Socially coming from a country that has very strong family values (proof is in joint family system-parents and adult married kids living together- still existing and far lesser divorces than the west )). It is important to never neglect any family members feeling even if that is causing you pain and anguish. Your adoptive folks needs to know you will never leave them. Adoptee should not abandon them at this stage because of the "pressure" BECAUSE THATS NOT WHAT "FAMILY" EVER EVER DOES!! . No therapist can provide that but their child themselves(read the adoptee) !!!
You don't have to take sides because your parents ask you to. Firmly tell them you won't !!
NO EDUCATION WILL HELP UNTILL THE DAY YOUR CHILD STARTS SEEKING. This board won't help, adoptee boards won't help, therapist won't help. Only security, understanding, firm support from their child will.

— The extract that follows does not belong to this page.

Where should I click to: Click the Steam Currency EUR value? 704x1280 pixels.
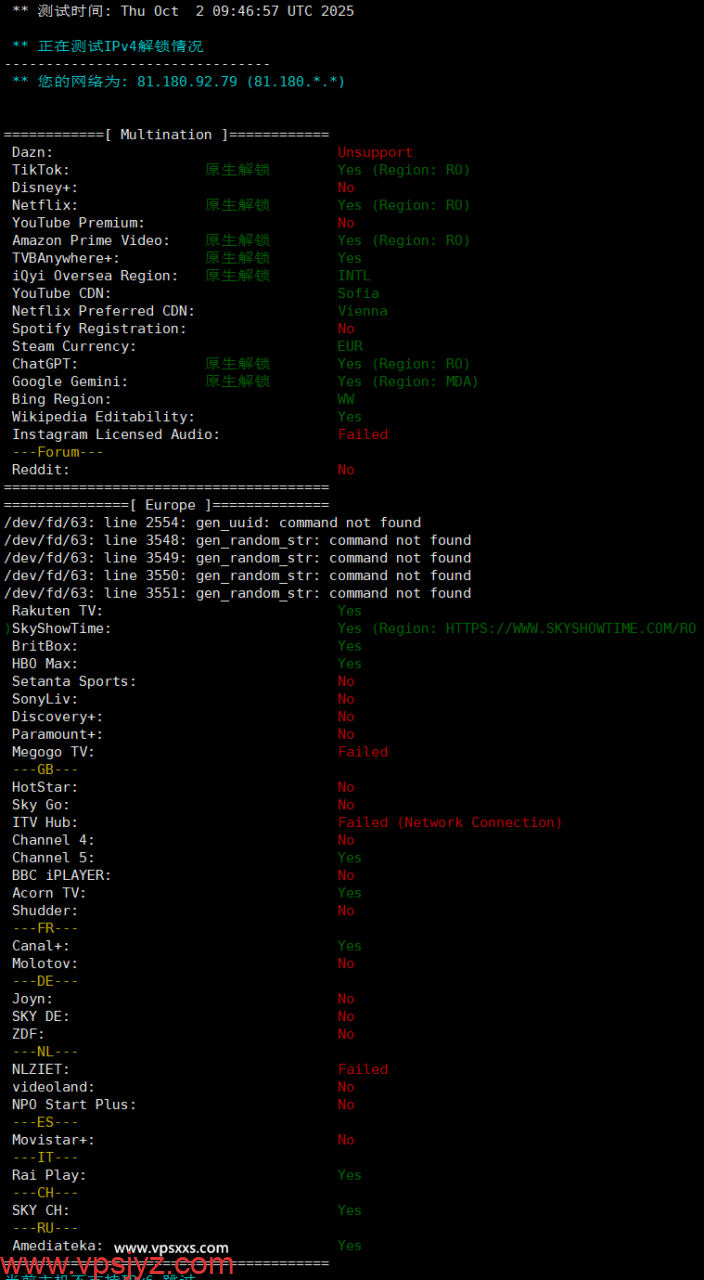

I equal it to a situation when a mother has a child and soon the child that has been the centre of your being will have another sibling. Many children feel jealous of their younger sibling. So should the mom just say ......"deal with it....not my problem!" No !! she will give the older child a lot more support keeping in mind that this child needs more attention and love while NOT neglecting the new born either. Soon the child will be secure in his sibling relationship.
Yes in this case we are all adults.....but the situation needs the same kind of handling and support from the adoptee. Unfortunately its a lot of pressure.......and i know no adoptee asked for it.
BUT MOST FAMILIES THAT BIRTHED YOU/ RAISED YOU (OR DID BOTH).........ITS WORTH THE PRESSURE,PAIN AND ANGUISH!!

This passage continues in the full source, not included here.